## [EXTRACT]
[START]

97. Which theorist is known for “readerly” and “writerly” texts?
A) Jean Baudrillard
B) Roland Barthes
C) Jacques Derrida
D) Wolfgang Iser
Answer: B) Roland Barthes
Explanation: Readerly texts offer fixed meaning; writerly texts invite the reader’s creative participation.
98. “Strategic essentialism” is a concept developed by:
A) Edward Said
B) Gayatri Spivak
C) Judith Butler
D) Terry Eagleton
Answer: B) Gayatri Spivak
Explanation: Spivak proposed strategic essentialism as a temporary collective identity to aid political resistance.
99. The term “rhizome” in poststructuralist theory is associated with:
A) Gilles Deleuze and Félix Guattari
B) Jacques Derrida
C) Jean Baudrillard
D) Roland Barthes
Answer: A) Gilles Deleuze and Félix Guattari
Explanation: The “rhizome” symbolizes non-hierarchical, interconnected thought structures.
100. “The Use of Literature” is a work by:
A) Terry Eagleton
B) Derek Attridge
C) Rita Felski
D) Stanley Fish
Answer: C) Rita Felski
Explanation: Felski critiques suspicious reading and promotes literary appreciation in new theoretical contexts.

[END]

[Dataset items]
[START]

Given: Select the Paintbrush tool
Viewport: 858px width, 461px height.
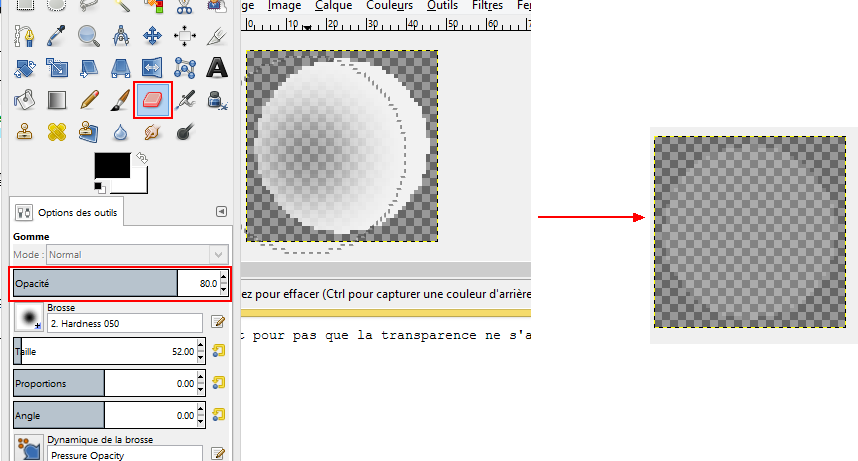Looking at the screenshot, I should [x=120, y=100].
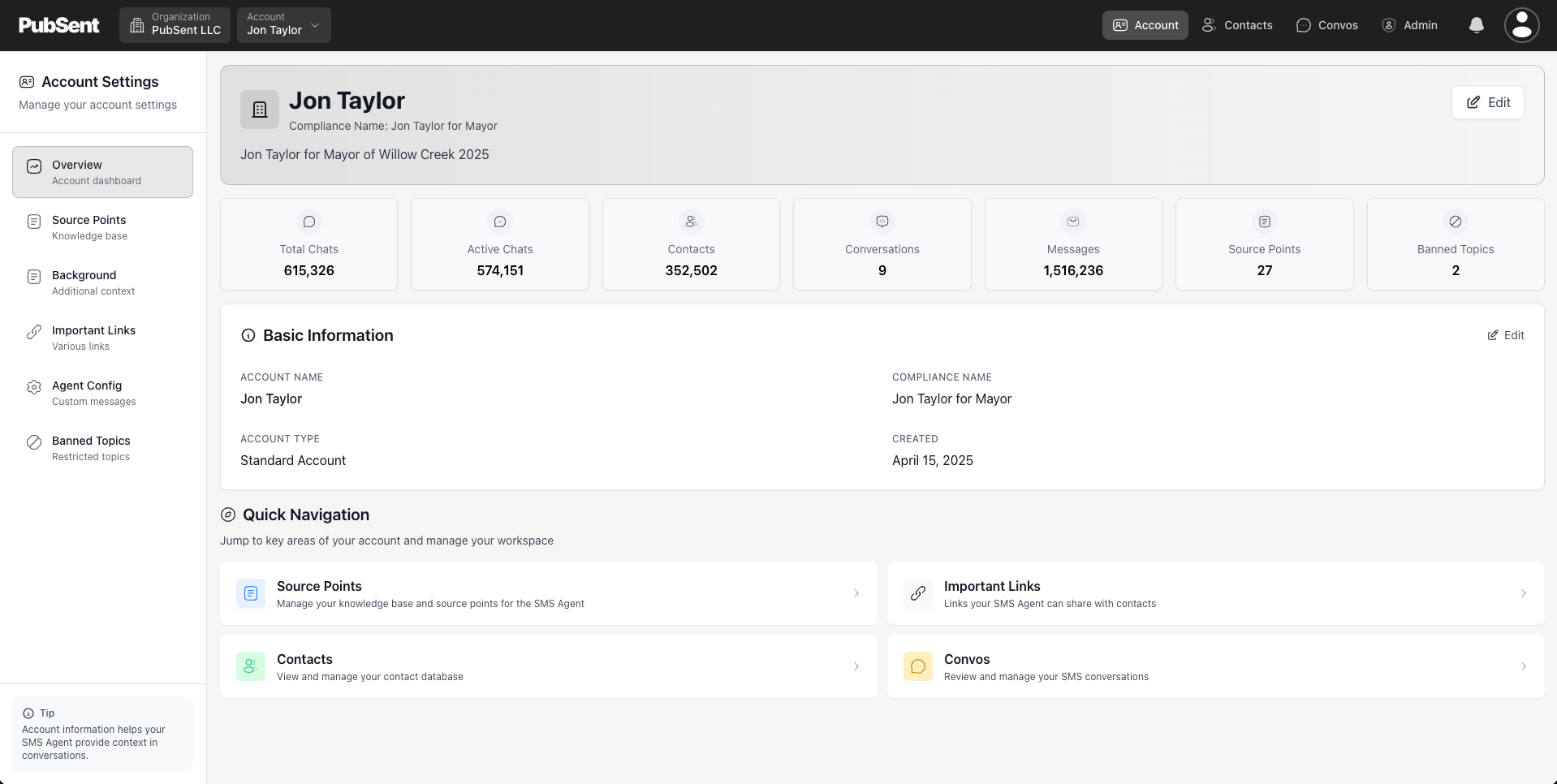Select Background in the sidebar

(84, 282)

[END]

## [DIRECTION 1]
Render this sentence from the literary theory quiz in Spanish: "The “rhizome” symbolizes non-hierarchical, interconnected thought structures."
## [DIRECTION 2]
Name every person given as part of a correct answer in the literary theory quiz.
## [DIRECTION 3]
According to the literary theory quiz, what did Spivak propose strategic essentialism as?
Work only from the literary theory quiz.

## [FULL ANSWER 1]
El «rizoma» simboliza estructuras de pensamiento no jerárquicas e interconectadas.

## [FULL ANSWER 2]
Roland Barthes, Gayatri Spivak, Gilles Deleuze, Félix Guattari, Rita Felski

## [FULL ANSWER 3]
A temporary collective identity to aid political resistance.